EXERCISE INSTRUCTIONS:
Copy word for word the part of the scam post that begins at the words "Even ordinary adults" and stops after the words "don’t get it.".

___ STUDY TEXT

Coffee heat rising

Scam-a-Bat

My poor son was mightily peeved this morning when I interrupted his work by calling him to ask if some marvel of an offer that arrived in the mail was, as suspected, a scam.

Yes. Of course it’s a scam. Quit breaking into my workday with that stuff!

Uh  huh.

Well, what happens when you’re old is that it gets harder and harder for you to distinguish the Fake from the Real. That’s even when you know very well that about every third person you encounter wants to rip you off. 

Yes. Even when you know that 99% of what comes in the mail is a scam. Yes. Even now that virtually every phone call comes from a crook. I no longer even answer the phone. Leave me a message, and maybe I’ll call you back. If I know you personally…

Even ordinary adults in their working years get quite enough nuisance calls! Now add to that the calls for help from elder relatives who have been pestered by this, that, or the other scammer, and you get…overwhelming!

Today I got a snail-mail from what looked like a legitimate creditor telling me that I’d better pay up some late bill or it would be off to jail for me, by golly!

Uh huh.

Well, on some level I knew that was BS, because I don’t buy things on time. If  can’t afford to pay for it now, I don’t get it.

______
___ DATASET SECTION

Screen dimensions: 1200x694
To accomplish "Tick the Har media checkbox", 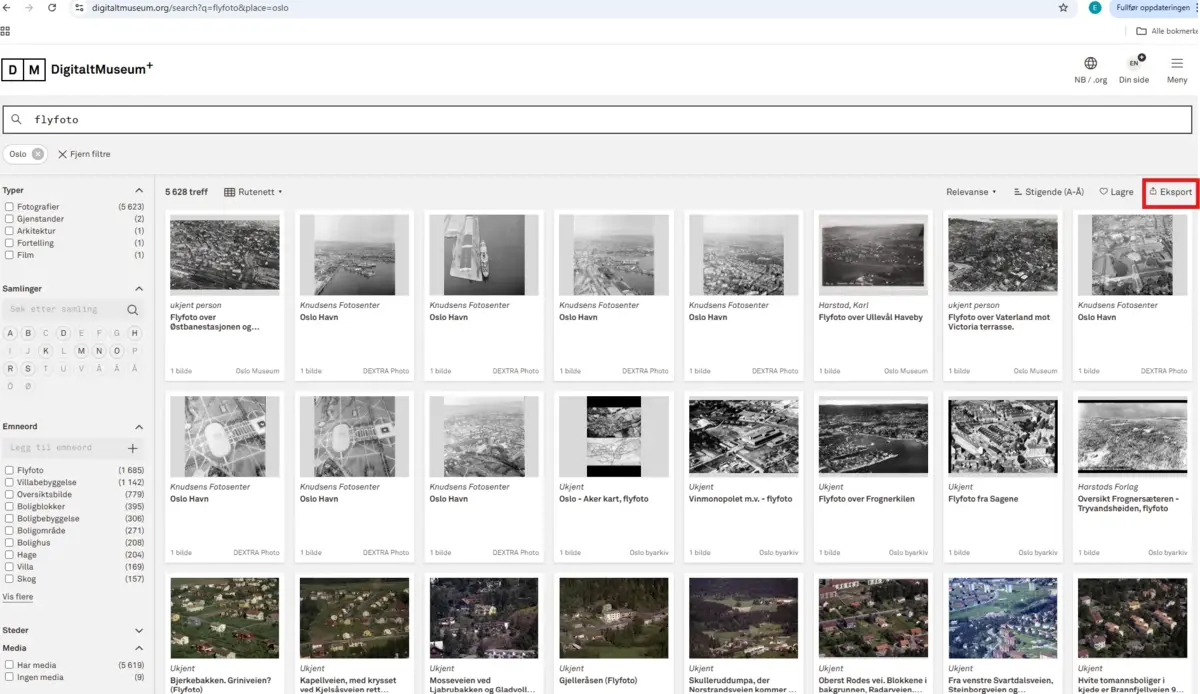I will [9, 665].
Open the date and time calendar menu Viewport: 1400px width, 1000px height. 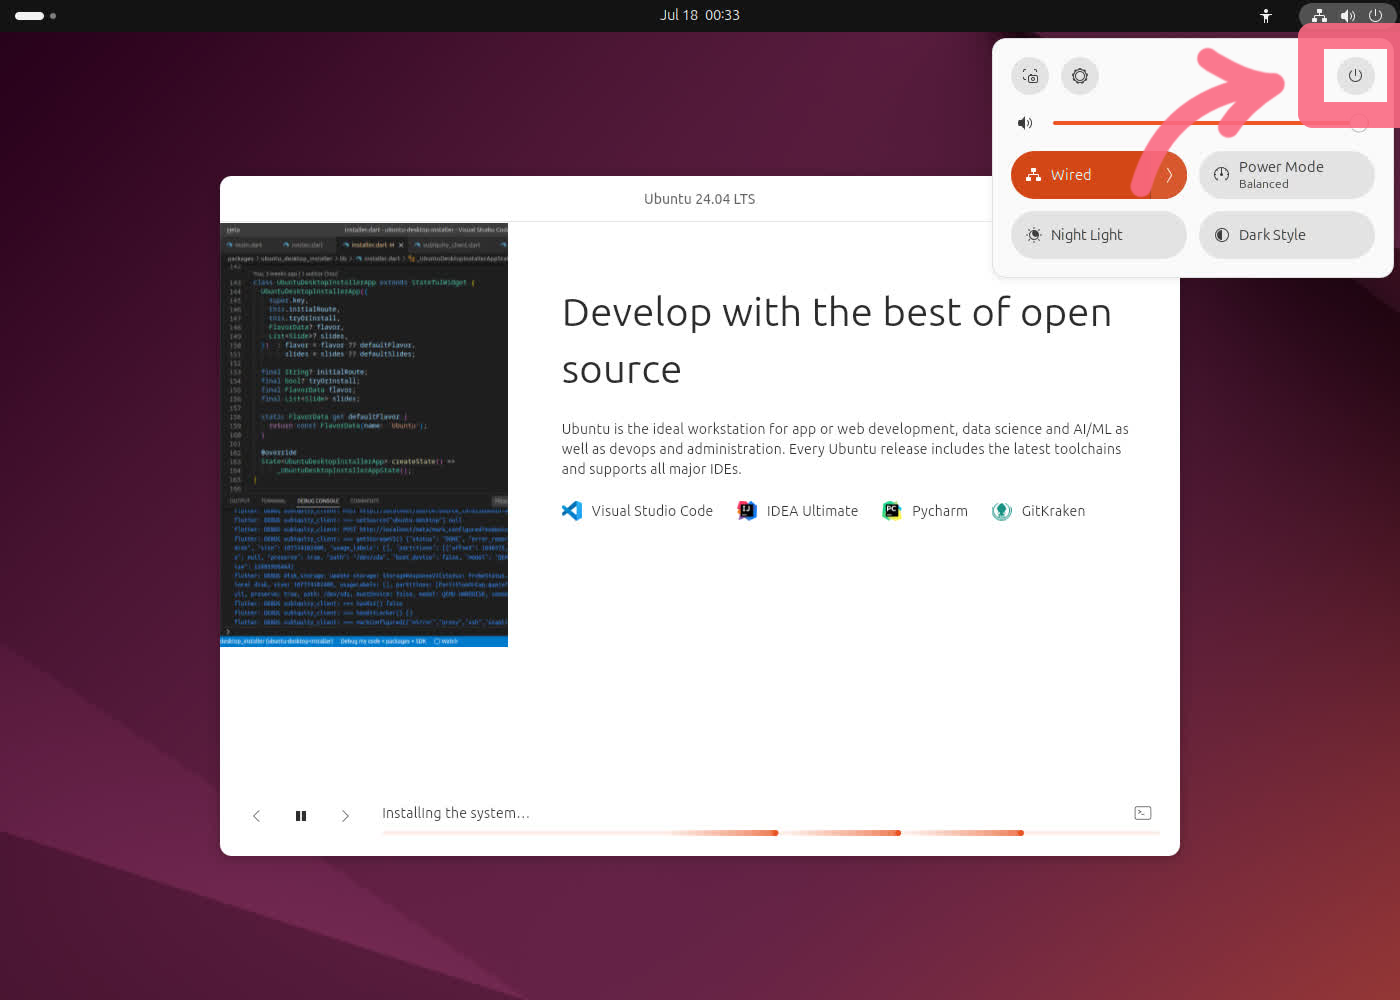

______

RESPONSE:
Even ordinary adults in their working years get quite enough nuisance calls! Now add to that the calls for help from elder relatives who have been pestered by this, that, or the other scammer, and you get…overwhelming!

Today I got a snail-mail from what looked like a legitimate creditor telling me that I’d better pay up some late bill or it would be off to jail for me, by golly!

Uh huh.

Well, on some level I knew that was BS, because I don’t buy things on time. If  can’t afford to pay for it now, I don’t get it.